İnanın bunlardan size çok sayabilirim. Mesela Adrian Knup vardı bir zamanlar. Galatasaray’a gelene kadar İsviçre milli takımında olsun geldiği kulüp olan Karlsruhe’de olsun sayısız gole imza atmış bir oyuncuydu. Ama ne olduysa oldu sanki Türkiye’ye gelecekken yeteneklerini ameliyatla aldırmıştı. Büyük umutlarla transfer edilen bu oyuncunun Türkiye kariyerini 3 gol ile sonlandırması onun büyük bir hüsran olduğunu herkese gösterdi. Sadece bununla kalsa iyi...Galatasaray’a böyle facia yabancı çok geldi. Ion Lutu İnter’de oynadığı söylenen futbolcuydu. Galatasaray’da tam bir hayal kırıklığı yaşadı. Hakan şükür tipi forvet diye alınan Ali Lukunku’dan bahsetmeme gerek var mı?
2004 sezonunda Van Hooijdonk’dan daha iyi frikik kullandığı iddiasıyla Türkiye’ye gelen Belçikalı Bernd Thijs ve vatandaşı Kurt Van De Paar ise Trabzonspor’un hayal kırıklıkları...

Bir de bunun taklitçi yabancı oyuncu transfer etme modası vardı 90’lı yıllarda. Galatasaray’ın Reinhard Stumpf - Falko Götz ikilisini Fenerbahçe Uche - Högh ikilisiyle yapmaya çalıştı. Her ne kadar Uche - Högh Fenerbahçe’nin taklit transferlerinden en iyisi olsa da Fenerbahçe için devamı gelmedi.

Fener’in son dakika manevrasıyla Galatasaray’ın elinde kaptığı Sırf Adrian İlie’ ile aynı sülbden geldi diye kardeşi Sabin İlie’nin transfer edilmesi bile Türkiye’deki yabancı futbolcu transfer etme anlayışını bir bakıma özetler.

Galatasaray’ın yaşlı orta saha oyuncusu oynatma akımından etkilenen Fenerbahçe sırf “Hagi gibi bir oyuncum olsun” mantığıyla Revivo ve Rapaiç’i transfer etti. Bu ikisinin bir Hagi etmemesi bir yana o zamanlarda Fenerbahçe’nin orta sahasında bulunan Türk oyuncuların (Yusuf Şimşek ve diğerleri) kariyerlerinin bitirilmesi ise Fenerbahçe’nin Türk futboluna verdiği en büyük zararlardan biridir.

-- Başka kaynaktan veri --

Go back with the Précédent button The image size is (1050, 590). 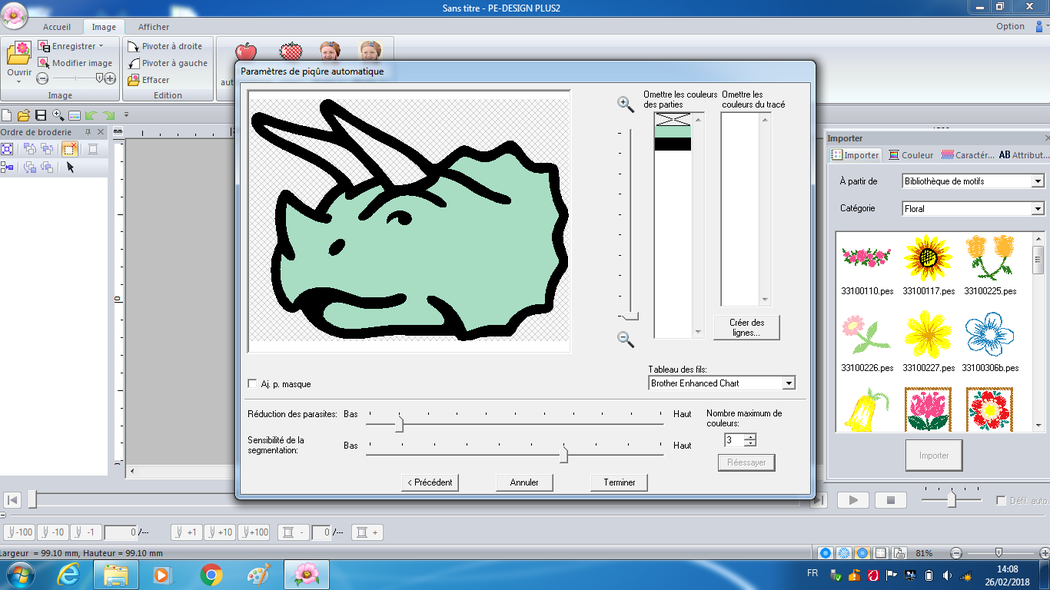(x=429, y=482)
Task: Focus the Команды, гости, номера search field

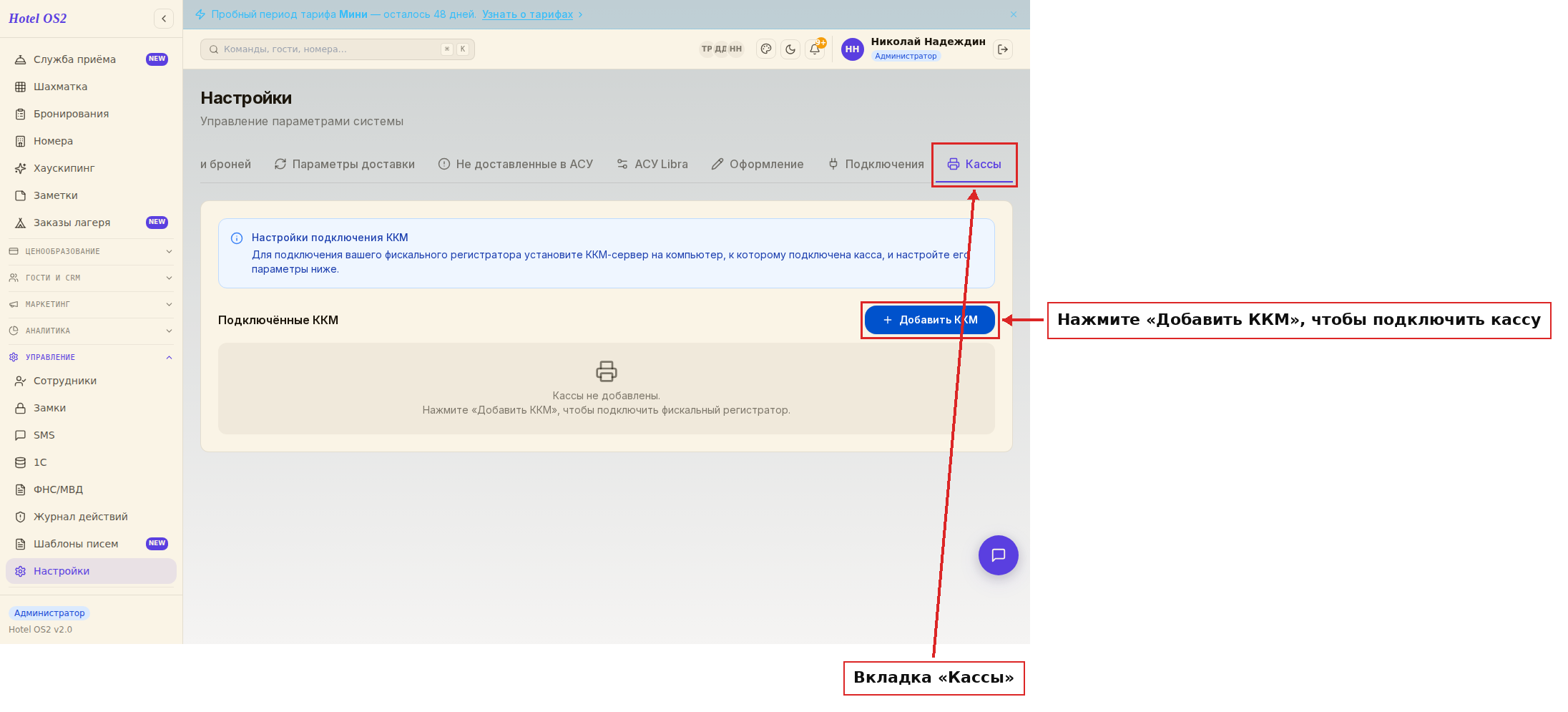Action: coord(338,49)
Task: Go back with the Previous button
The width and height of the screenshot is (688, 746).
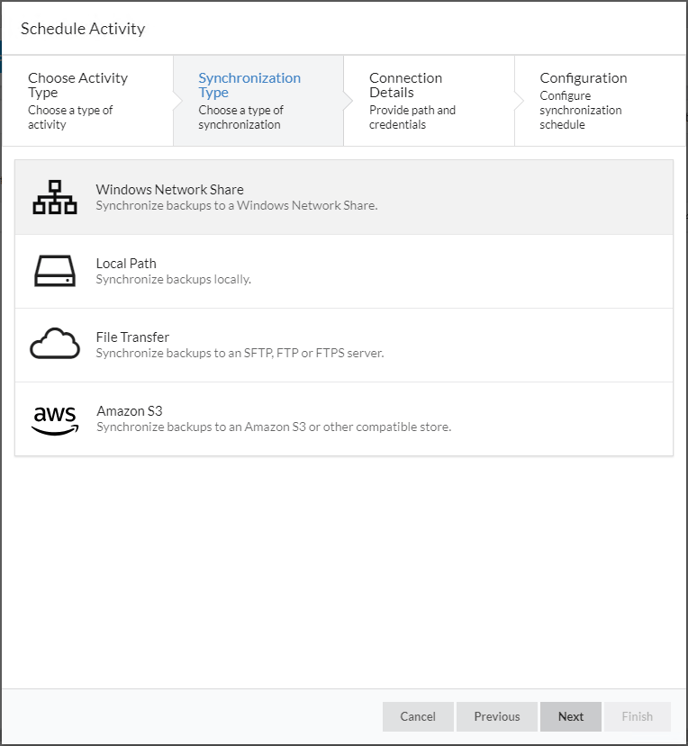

Fenerbahçe’nin Hakan Şükür tipi forvet açığını Kenneth Andersson ile kapatması bu taklitçiliğin devamını gösterir. Kenneth Andersson’un transfer hikâyesi ise tam bir dramdır. Oyuncu, bir gazetecinin “niçin Fenerbahçe’nin teklifini kabul ettin” sorusuna “aslında kabul etmeyecektim o yüzden fiyatımı çok yüksek tuttum hatta diğer kulüplerin verdiği fiyatın iki buçuk katını istedim onlar da sorun çıkarmayınca geldim” demiştir. Aynı Andersson bir zamanlar basında “Andersson satılsın yerine direk dikilisin” esprisine muhatap olmuştur.

Beşiktaş ise böyle bir arenanın nasıl dışında kalır. En keskin örneğini zaten yazının başında verdim. Onlara ek olarak Christopher Ohen, Thomas Hengen, Nazario Marinho, Amaral ve Peter Kjaer gibi üç beş maçlık kahramanları sayabiliriz.

Bu duruma bir de madalyonun öteki yüzünden bakacak olursak tablo göründüğünden daha acıdır.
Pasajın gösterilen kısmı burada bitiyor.